Task description:
Each record below should be repeated precisely as written.

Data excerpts
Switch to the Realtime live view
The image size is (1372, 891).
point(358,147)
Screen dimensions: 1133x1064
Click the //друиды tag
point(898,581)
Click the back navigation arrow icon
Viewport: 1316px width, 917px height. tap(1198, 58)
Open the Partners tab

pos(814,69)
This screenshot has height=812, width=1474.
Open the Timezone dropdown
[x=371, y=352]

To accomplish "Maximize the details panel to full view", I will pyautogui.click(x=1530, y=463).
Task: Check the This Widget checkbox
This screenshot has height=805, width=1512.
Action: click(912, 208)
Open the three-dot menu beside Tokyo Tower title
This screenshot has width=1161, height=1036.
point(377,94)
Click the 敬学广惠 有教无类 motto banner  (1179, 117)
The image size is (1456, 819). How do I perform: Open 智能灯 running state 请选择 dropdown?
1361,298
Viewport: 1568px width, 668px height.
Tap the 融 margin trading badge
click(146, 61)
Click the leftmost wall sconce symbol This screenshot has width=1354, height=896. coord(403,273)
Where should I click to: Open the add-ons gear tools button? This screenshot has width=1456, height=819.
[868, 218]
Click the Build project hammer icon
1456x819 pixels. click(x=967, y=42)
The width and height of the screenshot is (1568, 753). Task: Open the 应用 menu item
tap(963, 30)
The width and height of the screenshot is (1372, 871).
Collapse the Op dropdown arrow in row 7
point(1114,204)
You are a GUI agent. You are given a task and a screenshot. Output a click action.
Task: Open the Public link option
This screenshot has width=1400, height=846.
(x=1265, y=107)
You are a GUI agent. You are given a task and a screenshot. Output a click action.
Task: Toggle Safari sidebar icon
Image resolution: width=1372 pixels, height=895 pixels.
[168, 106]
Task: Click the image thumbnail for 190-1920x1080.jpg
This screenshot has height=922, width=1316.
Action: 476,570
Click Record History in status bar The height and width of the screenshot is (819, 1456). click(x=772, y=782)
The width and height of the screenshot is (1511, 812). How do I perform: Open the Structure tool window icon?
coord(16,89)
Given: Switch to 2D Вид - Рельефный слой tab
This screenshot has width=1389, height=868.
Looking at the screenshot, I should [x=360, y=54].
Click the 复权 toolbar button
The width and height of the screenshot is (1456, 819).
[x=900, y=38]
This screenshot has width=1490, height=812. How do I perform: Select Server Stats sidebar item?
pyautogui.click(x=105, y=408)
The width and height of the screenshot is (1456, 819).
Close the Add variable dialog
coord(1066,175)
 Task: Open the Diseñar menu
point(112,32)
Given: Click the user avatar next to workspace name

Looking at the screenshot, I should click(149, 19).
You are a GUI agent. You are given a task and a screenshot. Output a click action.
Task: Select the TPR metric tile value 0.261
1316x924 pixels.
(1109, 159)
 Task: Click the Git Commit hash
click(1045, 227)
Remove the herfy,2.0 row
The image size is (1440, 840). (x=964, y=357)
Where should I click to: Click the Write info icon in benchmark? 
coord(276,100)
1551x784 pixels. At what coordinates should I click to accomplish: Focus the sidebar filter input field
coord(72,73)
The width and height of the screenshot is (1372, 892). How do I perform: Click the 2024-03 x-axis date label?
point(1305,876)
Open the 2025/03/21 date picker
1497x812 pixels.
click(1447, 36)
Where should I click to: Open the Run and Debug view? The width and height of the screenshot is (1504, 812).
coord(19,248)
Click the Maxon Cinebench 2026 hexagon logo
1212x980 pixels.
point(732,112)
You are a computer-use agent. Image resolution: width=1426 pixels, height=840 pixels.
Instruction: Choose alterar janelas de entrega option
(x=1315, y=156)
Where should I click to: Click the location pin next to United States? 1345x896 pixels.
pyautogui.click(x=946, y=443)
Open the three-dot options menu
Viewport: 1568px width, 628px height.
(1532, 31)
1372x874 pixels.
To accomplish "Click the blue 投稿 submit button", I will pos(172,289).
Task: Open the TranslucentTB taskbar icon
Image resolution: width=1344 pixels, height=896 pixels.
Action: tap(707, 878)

Result:
Switch to the Realtime live view
The image size is (1372, 891).
point(358,147)
Screen dimensions: 1133x1064
Click the //друиды tag
point(898,581)
Click the back navigation arrow icon
Viewport: 1316px width, 917px height. tap(1198, 58)
Open the Partners tab

pos(814,69)
This screenshot has height=812, width=1474.
Open the Timezone dropdown
[x=371, y=352]

To accomplish "Maximize the details panel to full view", I will pyautogui.click(x=1530, y=463).
Task: Check the This Widget checkbox
This screenshot has height=805, width=1512.
Action: click(912, 208)
Open the three-dot menu beside Tokyo Tower title
This screenshot has width=1161, height=1036.
point(377,94)
Click the 敬学广惠 有教无类 motto banner  (1179, 117)
The image size is (1456, 819). How do I perform: Open 智能灯 running state 请选择 dropdown?
1361,298
Viewport: 1568px width, 668px height.
Tap the 融 margin trading badge
click(146, 61)
Click the leftmost wall sconce symbol This screenshot has width=1354, height=896. coord(403,273)
Where should I click to: Open the add-ons gear tools button? This screenshot has width=1456, height=819.
[868, 218]
Click the Build project hammer icon
1456x819 pixels. click(x=967, y=42)
The width and height of the screenshot is (1568, 753). Task: Open the 应用 menu item
tap(963, 30)
The width and height of the screenshot is (1372, 871).
Collapse the Op dropdown arrow in row 7
point(1114,204)
You are a GUI agent. You are given a task and a screenshot. Output a click action.
Task: Open the Public link option
This screenshot has width=1400, height=846.
(x=1265, y=107)
You are a GUI agent. You are given a task and a screenshot. Output a click action.
Task: Toggle Safari sidebar icon
Image resolution: width=1372 pixels, height=895 pixels.
[168, 106]
Task: Click the image thumbnail for 190-1920x1080.jpg
This screenshot has height=922, width=1316.
Action: 476,570
Click Record History in status bar The height and width of the screenshot is (819, 1456). click(x=772, y=782)
The width and height of the screenshot is (1511, 812). How do I perform: Open the Structure tool window icon?
coord(16,89)
Given: Switch to 2D Вид - Рельефный слой tab
This screenshot has width=1389, height=868.
Looking at the screenshot, I should [x=360, y=54].
Click the 复权 toolbar button
The width and height of the screenshot is (1456, 819).
[x=900, y=38]
This screenshot has width=1490, height=812. How do I perform: Select Server Stats sidebar item?
pyautogui.click(x=105, y=408)
The width and height of the screenshot is (1456, 819).
Close the Add variable dialog
coord(1066,175)
 Task: Open the Diseñar menu
point(112,32)
Given: Click the user avatar next to workspace name

Looking at the screenshot, I should click(149, 19).
You are a GUI agent. You are given a task and a screenshot. Output a click action.
Task: Select the TPR metric tile value 0.261
1316x924 pixels.
(1109, 159)
 Task: Click the Git Commit hash
click(1045, 227)
Remove the herfy,2.0 row
The image size is (1440, 840). (x=964, y=357)
Where should I click to: Click the Write info icon in benchmark? 
coord(276,100)
1551x784 pixels. At what coordinates should I click to accomplish: Focus the sidebar filter input field
coord(72,73)
The width and height of the screenshot is (1372, 892). How do I perform: Click the 2024-03 x-axis date label?
point(1305,876)
Open the 2025/03/21 date picker
1497x812 pixels.
click(1447, 36)
Where should I click to: Open the Run and Debug view? The width and height of the screenshot is (1504, 812).
coord(19,248)
Click the Maxon Cinebench 2026 hexagon logo
1212x980 pixels.
point(732,112)
You are a computer-use agent. Image resolution: width=1426 pixels, height=840 pixels.
Instruction: Choose alterar janelas de entrega option
(x=1315, y=156)
Where should I click to: Click the location pin next to United States? 1345x896 pixels.
pyautogui.click(x=946, y=443)
Open the three-dot options menu
Viewport: 1568px width, 628px height.
(1532, 31)
1372x874 pixels.
To accomplish "Click the blue 投稿 submit button", I will pos(172,289).
Task: Open the TranslucentTB taskbar icon
Image resolution: width=1344 pixels, height=896 pixels.
Action: tap(707, 878)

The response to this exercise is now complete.